Samuel Keen is a Christchurch based singer/songwriter that has been on the scene for a few years now, creating a musical path that is solely his own.
With his fingers in all the pies, he is also part of Christchurch bands, The Snake Behaviour and Hecates Cult that lies somewhere between hard rock and heavy metal.
Metamorphosis is Samuel’s second solo album, and its twelves tracks produce an emerging sound that has plenty of potential, with room to fine tune and explore the rich avenues of rock and metal which Samuel appears no stranger to.
Much is to be said for the obvious diligence in this album and there is a cathartic approach to Samuel’s approach to lyricism. Lyrically, there is depth that begins to emerge and musically, there is a fairly solid arrangement which is impressive as a one-man band status (with the exception of Morgan Galloway on track 12, the title track, Metamorphosis)
Opening track, Embryonic, even as an opening instrumental prelude has a solid opening riffs, strong drumming and paves the way for what is to come.

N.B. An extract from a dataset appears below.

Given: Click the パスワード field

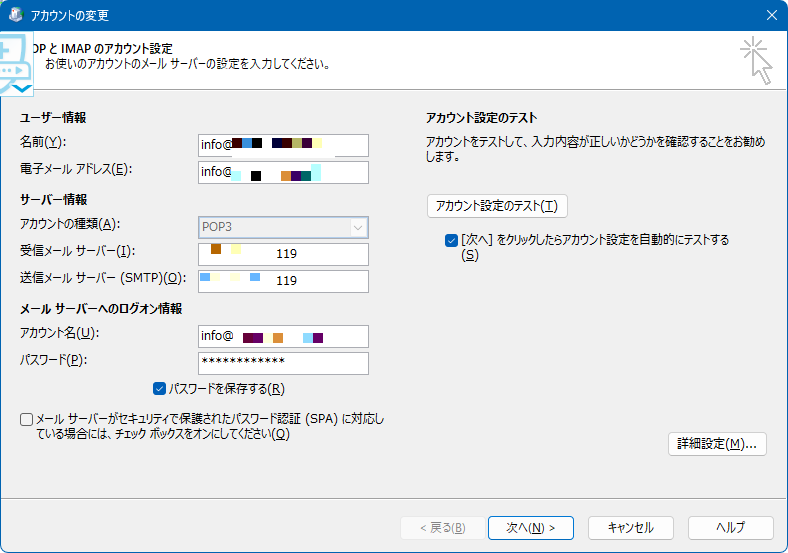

What it paves the way for next is Beyond The Grey which is a solid metal progression that has driving riffs, strong vocals (and backing vocals) that don’t necessarily have any prescribed inflection vocally, but it doesn’t need to because its delivery is strong. The drums are big, intentional, and fit great.
Another stand out is Penance, and Samuel’s vocal style here is great. He has at times a gravelly lower pitch and seems to feel really natural for him.
Moving further in, at times the remaining tracks appear to lose some direction musically and vocally feel more exploratory that definitive, but as a whole there is still solid musicianship here, and Samuel should be proud of this body of work.